? Nanterre : 13 lycéens en garde à vue, un blessé par tir de LBD


Avez-vous entendu parler du lycée Joliot-Curie à Nanterre, en banlieue parisienne ? Il s’y passe un concentré de la répression, du mépris et de la lâcheté dont les autorités françaises sont désormais coutumières.


Début septembre, un professeur de mathématiques, Kaï Terada, apprend que sa direction va le muter dans un autre établissement, situé dans le département des Yvelines, à une heure de route de Nanterre. Pourquoi une telle sanction ? Aucune explication claire. Le rectorat admet «qu’aucune faute ne lui est reprochée», son dossier est vide. Mais il se trouve que Kaï Terada est co-secrétaire départemental du syndicat SUD Éducation. C’est donc une pure répression anti-syndicale, dans un contexte de mise au pas de l’Éducation Nationale.
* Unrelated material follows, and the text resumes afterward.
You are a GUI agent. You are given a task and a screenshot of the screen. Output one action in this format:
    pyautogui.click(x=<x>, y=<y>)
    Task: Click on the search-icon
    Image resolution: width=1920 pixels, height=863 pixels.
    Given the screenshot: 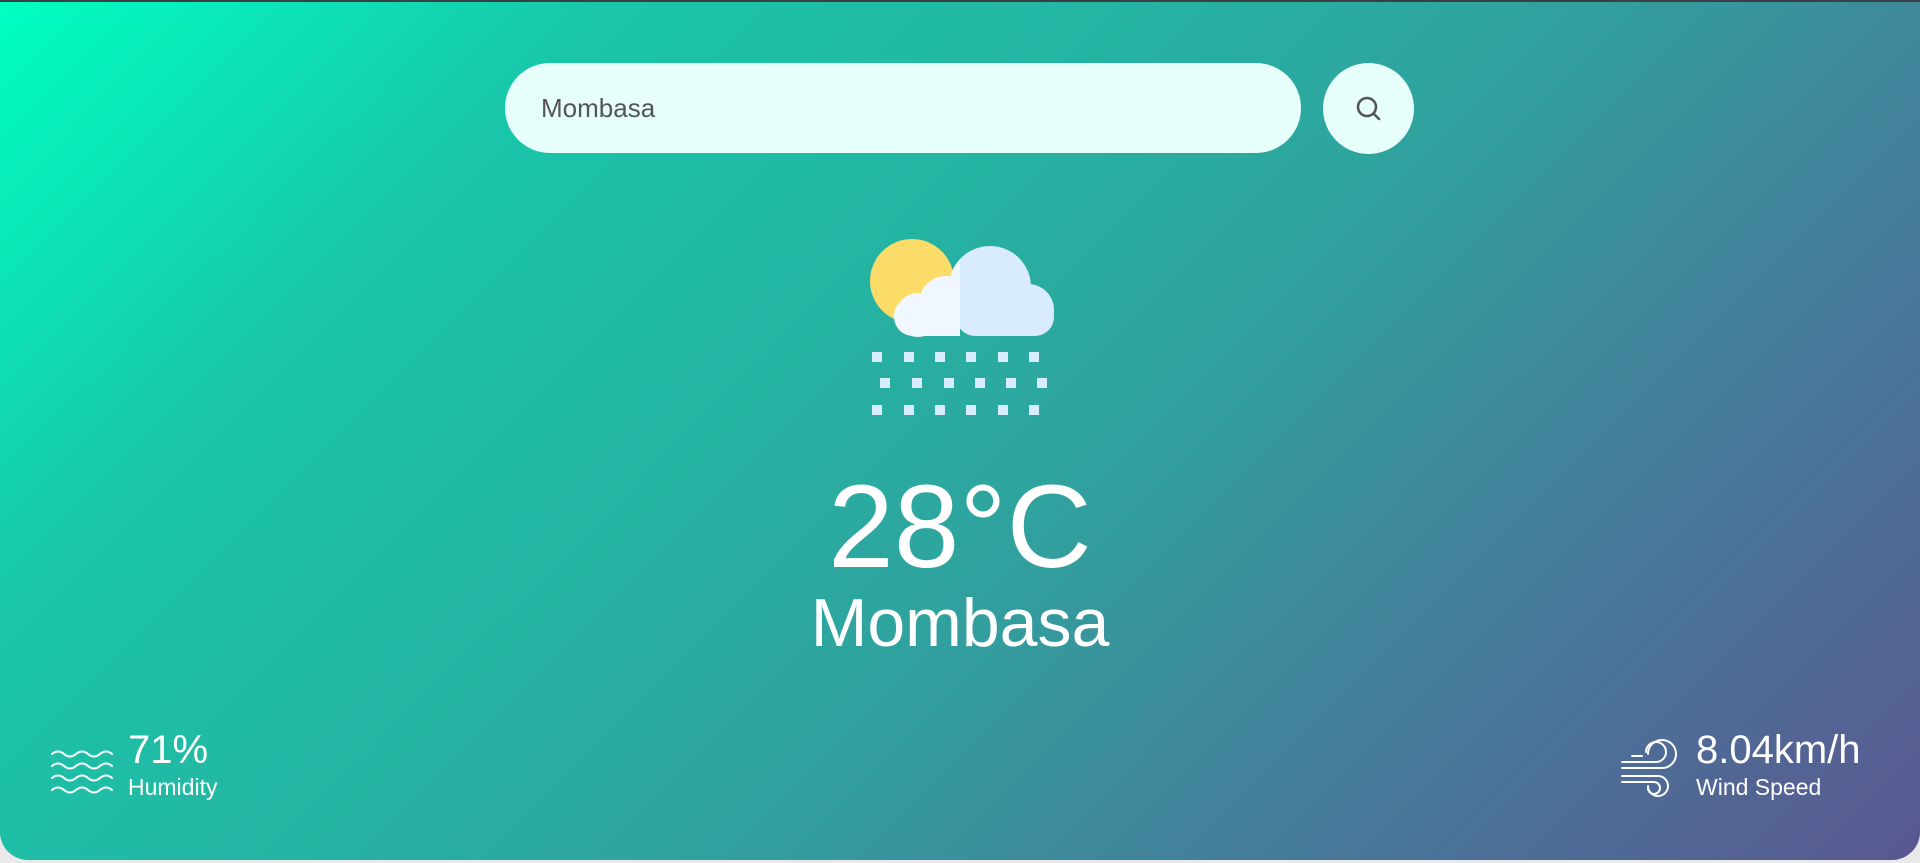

Depuis, les soutiens du professeur s’organisent pour empêcher cette répression. Des mobilisations ont eu lieu au lycée Joliot-Curie lundi avec un premier blocage lycéen lundi 10 octobre. Mardi 11 octobre, la police a décidé de faire monter la pression. Des lycéens ont été fouillés au petit matin, une forte présence des forces de l’ordre a été mise en place près de l’établissement, pour empêcher un nouveau blocage. Les policiers se sont déchaînés contre les adolescents : coups de matraque, gaz, tirs. 14 jeunes ont été arrêtés mardi matin à 9h, 13 étaient encore en garde à vue à la nuit tombée. Parmi eux, 11 sont mineurs, l’un d’eux n’a que 13 ans. Il est en cellule. Un lycéen arrêté a été blessé à la tête par un tir de LBD, il a été relâché et a reçu des points de suture.

La police parle de «jets de projectiles» et d’agents «blessés». Comme toujours, les mêmes éléments de langage. Alors qu’il s’agit d’homme armés et entraînés face à des mineurs ! À chaque mobilisation lycéenne, la police se défoule. On ne compte plus les adolescents blessés et parfois mutilés pour avoir défendu leur avenir, dans un contexte de plus en plus sombre pour la jeunesse.

Le pays craque de partout. Tout le monde est exaspéré. Dans les raffineries comme dans les lycées et ailleurs, le gouvernement ne répond que par la force. Mais cela peut-il tenir indéfiniment ? Face à cette nouvelle attaque contre des lycéens, une réaction s’impose pour toute la jeunesse.